O aqui é a sua casa, também oficina, na Aldeia da Venda, concelho de Alandroal, onde é procurada por gente “vinda de todo o lado”, sobretudo pelos “novos moradores” que se têm instalado na região, não dispensando um “toque alentejano” no momento de mobilar a casa. Entre o deslumbramento dessa pequena viagem com a tia e a aprendizagem da arte, Alice Mancha casou e acompanhou o marido que, por essa altura, trabalhava em São Miguel, nos Açores. “Foi para lá solteiro, depois comprámos uma casa mais pequena do que esta, casámos e depois fomos os dois”. Tinha 25 anos e trabalhava na costura. “Até aprendi a falar à moda de lá, fiz grandes amizades”, conta.
O regresso à Aldeia da Venda deu-se 12 anos depois. Quis o destino que por essa altura estivesse a abrir o Centro Regional de Formação de Artesãos, em Reguengos de Monsaraz, ali a “dois passos” da aldeia. “Havia um curso de pintura de móveis de madeira, inscrevi-me e lá fui. Fui a única pessoa que se inscreveu com o intuito de aprender, as outras estavam lá mais pelo ordenado, pois sempre se ganhava o salário mínimo. Também fui a única a continuar esta arte”, assegura.
Desse tempo em Reguengos de Monsaraz, Alice Mancha recorda os primeiros desenhos, ainda em papel – “já na escola, quando a professora nos mandava pintar, o que eu desenhava eram flores, sempre flores, mesmo que também houvesse uma casa ou um banco” – e a vontade de praticar, o que a levava a correr para as aulas de carpintaria, empalhamento e pintura. Foi aí que aprendeu a técnica.

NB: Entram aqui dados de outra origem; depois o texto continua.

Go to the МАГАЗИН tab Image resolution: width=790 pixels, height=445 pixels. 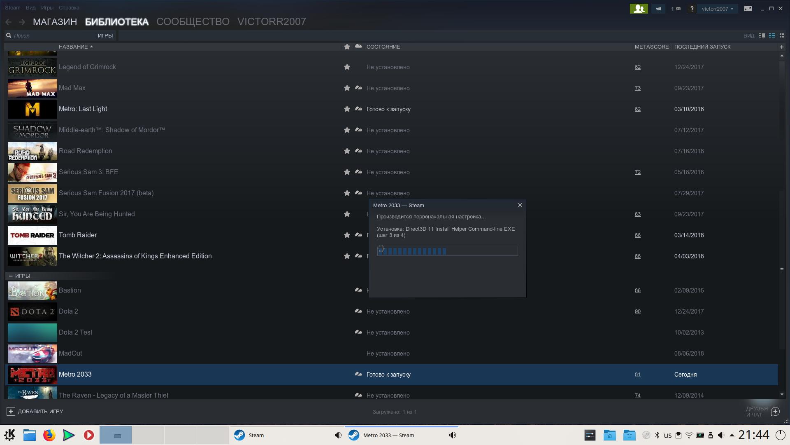pyautogui.click(x=55, y=22)
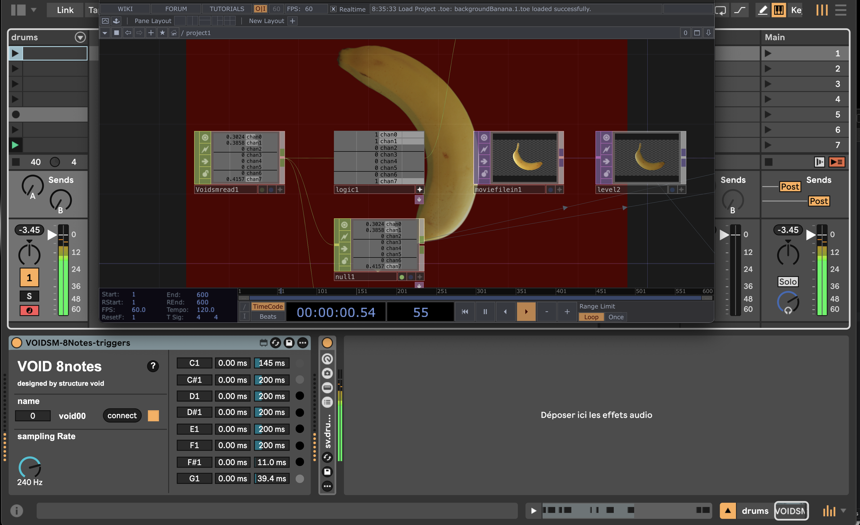Open the dropdown arrow beside the I/O meter icon
The width and height of the screenshot is (860, 525).
(844, 511)
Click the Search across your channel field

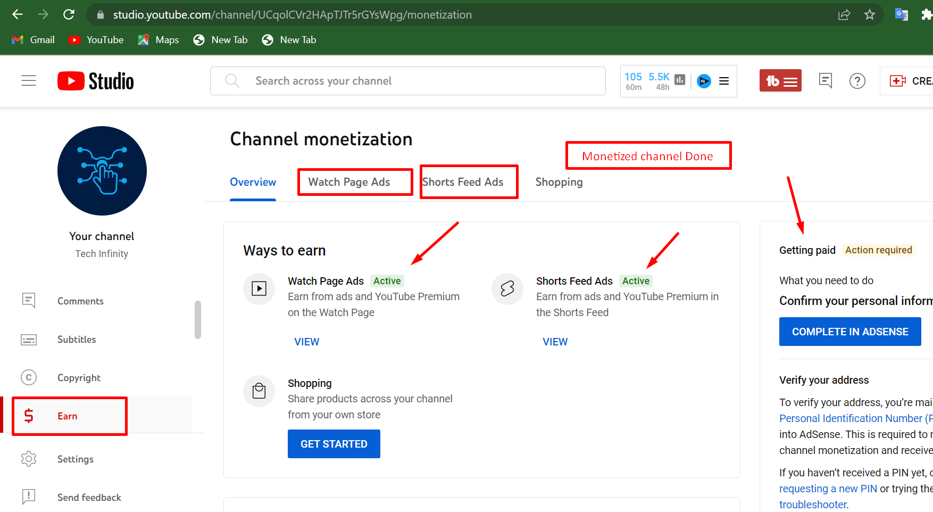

A arte foi-se aperfeiçoando ao longo dos anos.
“O que pinto”, diz a artesã, “são flores de alandro”, a planta arbustiva também conhecida como loendro que deu nome ao concelho de Alandroal. “Todo este mobiliário alentejano é pintado com flores. Uso sobretudo cinco cores, azul, preto, branco, verde e encarnado. O amarelo serve apenas para destacar… pronto, é a tradição. Se uma pessoa aqui chegar a quiser uma cadeira pintada de cor-de-rosa também o posso fazer, mas a exposições só levo o que é genuíno, tenho empenho em manter a tradição”.
Além de cadeiras e de mesas, Alice Mancha pinta “de tudo um pouco”, incluindo móveis, braseiras antigas, “ficam lindas para decorar uma casa” ou potes de azeite, “que se usavam antigamente, quando as pessoas compravam azeite para o ano todo e quando não havia tanto plástico”.
O restauro é outra das suas apostas. “Chego a ir buscar peças à portas das pessoas, peças que iriam para o lixo, mas a que dou uma nova vida. Costumo dizer que gosto muito de restaurar uma peça porque estou a dar vida a uma coisa que estava morta”.
Quando à arte, essa, tem um futuro sombrio, até por ser a única artesã a pintar móveis no concelho de Alandroal e uma das poucas a fazê-lo na região. “Já não sou nova, daqui a uns anos as mãos vão-me começar a tremer e uma mão trémula não serve para isto. O problema é que ninguém quer aprender… e eu que gostava tanto de ensinar”, conclui.